How should North open? Should North bid 2♣ instead of 1♣ so partner would not pass?
All vulnerable, East is dealer:
North ♠AQJ ♥AT ♦J ♣AKQJ832 |
||
West ♠KT742 ♥K97 ♦95432 ♣ |
East ♠965 ♥J6532 ♦T8 ♣T97 |
|
South ♠83 ♥Q84 ♦AKQ76 ♣654 |
N | E | S | W |
Pass | Pass | Pass | |
??? |
Heidi's Answer:
I think North is strong enough to open 2♣ for sure.
With such a lovely ♦ suit South might even jump to 3♦ showing a nice hand with a good suit. But South with 11 HCP should propel the partnership to at least a small slam. Their Partner opened 2♣ showing the equivalent of 22+ points.
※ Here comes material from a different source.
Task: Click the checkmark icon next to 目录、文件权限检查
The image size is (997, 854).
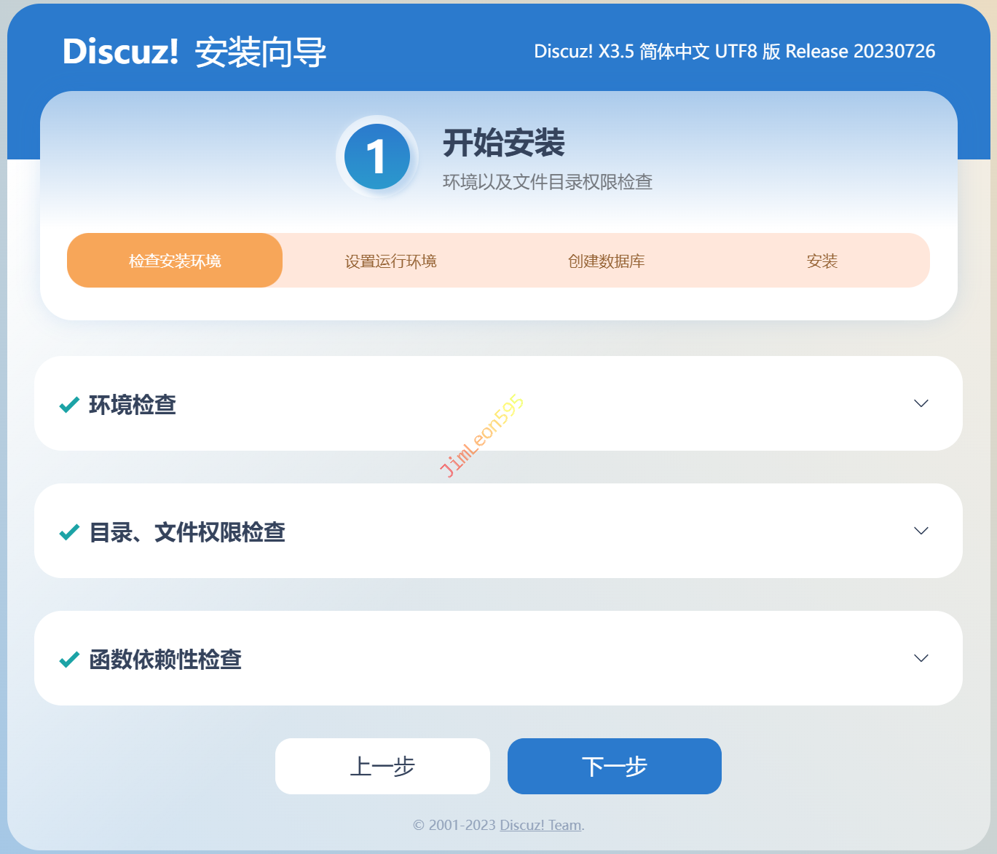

North will bid 4♣ because that is their strong suit.
South will maybe just ask for Aces? They really shouldn't (no first or second round controls of the suits) but they are stuck.
I think it is tough to get to the 7 level and as it turns out 13 tricks relies on the ♠ finesse (which works) because the ♦ suit is blocked. There are no entries to the South hand so North would have to overtake the ♦ and once they do that the suit does not run.
It's tough to play in NT also which is a better contract. North might have no idea South's ♦ suit is so good and South really just has ♦ not the other suits.
Suggested Auction:
N | E | S | W |
Pass | Pass | Pass | |
2♣ | Pass | 3♦ | Pass |
4♣ | Pass | 4NT | Pass |
5♠ | Pass | 5NT | Pass |
6♦ | Pass | 6NT | Pass |
Pass??? | Pass |
This is no means a perfect auction at all. But South will be thinking SLAM for sure once North opens 2♣. So when they ask for Aces and then Kings they get stuck when North bids 6♦. They are now past the 6♣ slam they wanted to be in. (Which one could argue they should have known.) So they try 6NT. Missing two Kings it is hard to bid to the 7 level.